There are box drains beneath the rail track made entirely of jarrah sleepers that have survived since the railway was built.
The total distance including the loop walk is 10 km return.
Near Nettleton Road
Wildflowers along the trail
The museum in Jarrahdale has an interesting selection of historic photos showing the railway lines of the area. It also sells maps and guide books
The trail with a direction marker and 20th century railway in the background
We acknowledge the Whadjuk people, the traditional custodians of the land and waterways on which the rail trail is built.
Rail line history
In 1871 a Crown Lease was granted to a consortium from Victoria to cut jarrah on condition that a timber mill was built at Jarrahdale with a railway to Mangles Bay and a Jetty at Rockingham.

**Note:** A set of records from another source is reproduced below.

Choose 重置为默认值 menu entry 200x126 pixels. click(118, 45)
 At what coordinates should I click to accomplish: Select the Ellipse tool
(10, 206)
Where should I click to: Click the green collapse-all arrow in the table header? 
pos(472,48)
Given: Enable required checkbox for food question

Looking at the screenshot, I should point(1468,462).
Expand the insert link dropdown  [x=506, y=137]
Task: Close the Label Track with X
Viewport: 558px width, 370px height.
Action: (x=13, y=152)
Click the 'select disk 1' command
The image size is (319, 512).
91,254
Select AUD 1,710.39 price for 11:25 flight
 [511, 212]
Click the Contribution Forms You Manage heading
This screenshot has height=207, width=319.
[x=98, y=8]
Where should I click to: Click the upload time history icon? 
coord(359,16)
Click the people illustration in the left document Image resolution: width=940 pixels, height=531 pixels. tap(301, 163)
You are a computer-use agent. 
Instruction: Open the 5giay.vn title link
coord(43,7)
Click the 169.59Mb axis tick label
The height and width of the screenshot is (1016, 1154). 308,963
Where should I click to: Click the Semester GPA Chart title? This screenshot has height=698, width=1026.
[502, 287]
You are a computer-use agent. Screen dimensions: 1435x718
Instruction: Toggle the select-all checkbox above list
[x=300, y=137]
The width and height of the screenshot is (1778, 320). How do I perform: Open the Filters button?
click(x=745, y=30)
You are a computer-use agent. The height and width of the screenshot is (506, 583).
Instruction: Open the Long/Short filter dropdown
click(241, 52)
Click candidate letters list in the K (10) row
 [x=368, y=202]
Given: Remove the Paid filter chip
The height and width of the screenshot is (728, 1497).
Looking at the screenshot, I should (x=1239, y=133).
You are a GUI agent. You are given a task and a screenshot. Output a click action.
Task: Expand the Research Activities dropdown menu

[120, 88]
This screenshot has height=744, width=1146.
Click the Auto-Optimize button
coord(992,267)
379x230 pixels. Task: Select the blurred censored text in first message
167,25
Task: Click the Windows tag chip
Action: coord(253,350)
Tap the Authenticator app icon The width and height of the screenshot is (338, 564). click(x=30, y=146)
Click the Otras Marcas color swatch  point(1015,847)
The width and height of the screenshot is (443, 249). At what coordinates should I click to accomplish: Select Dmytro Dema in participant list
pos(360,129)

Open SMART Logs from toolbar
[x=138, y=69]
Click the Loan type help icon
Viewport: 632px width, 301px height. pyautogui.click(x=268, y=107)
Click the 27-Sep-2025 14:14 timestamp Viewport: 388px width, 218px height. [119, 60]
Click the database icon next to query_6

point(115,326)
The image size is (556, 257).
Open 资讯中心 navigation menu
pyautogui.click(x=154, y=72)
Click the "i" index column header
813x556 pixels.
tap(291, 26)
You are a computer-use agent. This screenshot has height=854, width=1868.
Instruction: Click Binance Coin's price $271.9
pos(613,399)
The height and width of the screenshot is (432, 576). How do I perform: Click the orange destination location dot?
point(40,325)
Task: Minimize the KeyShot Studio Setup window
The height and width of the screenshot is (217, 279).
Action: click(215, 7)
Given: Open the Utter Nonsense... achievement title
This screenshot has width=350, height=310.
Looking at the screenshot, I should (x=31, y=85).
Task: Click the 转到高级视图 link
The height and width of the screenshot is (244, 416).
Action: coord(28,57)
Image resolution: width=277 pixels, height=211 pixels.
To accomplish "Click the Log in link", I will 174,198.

A 38.5 km wooden tramway was built. The steep line down the Darling Scarp used horse-drawn wagons. There were many accidents as the wooden wagons were only equipped with hand-operated brakes. A locomotive, the ‘Governor Weld,’ replaced the wagons but difficulties persisted until 1878, when the wooden rails were replaced by solid iron rails.
These remained in use until the line became redundant in 1962, when line was altered and upgraded for diesel-electric locomotives to haul steel trucks loaded with bauxite from the Alcoa Jarrahdale mines to Kwinana for refining and export. The line was mothballed in 1996 when bauxite mining moved south. More historical information is available from the Old Post Office Museum.